I am your host, Ray Hilbert, and I am really excited. I am once again in Birmingham, Alabama. I’ve kind of begun to call this my home away from home. This is probably my 9th or 10th trip into this beautiful city. If you’ve never been to Birmingham, you’re missing out. It is really gorgeous down here. Some of the most amazing people and God has allowed us to meet some incredible Christian business leaders and today’s no different. I am with Andy Coats. Andy is the former president and CEO of Occupational Health Dynamics here in Birmingham. They sold the company a few months ago, and he’s now continuing on, as this is often the case, as a consultant in transition to the new ownership. It was a company he started in 1991, and we’re going to get to know Andy and his story today. Andy, welcome to Bottom Line Faith. Thank you for being here.

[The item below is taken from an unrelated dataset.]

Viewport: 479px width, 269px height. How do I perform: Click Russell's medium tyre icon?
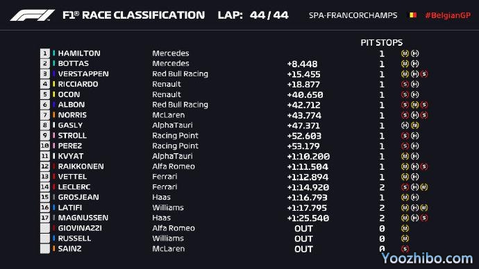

Andy: Thank you, Ray. It’s a pleasure.
Ray: Are you excited?
Andy: Oh, yeah. Heck yeah.
Ray: I’m pumped.
Andy: Me too.
Ray: Ready to go. So let’s just take a couple of moments and give us just a snapshot. You started this company back in ‘91, What kind of help caused you to start the company? What led up to that? And then what did the company do? And you got an ongoing role now, even though the company’s been sold, but just give us some snapshot background of the company.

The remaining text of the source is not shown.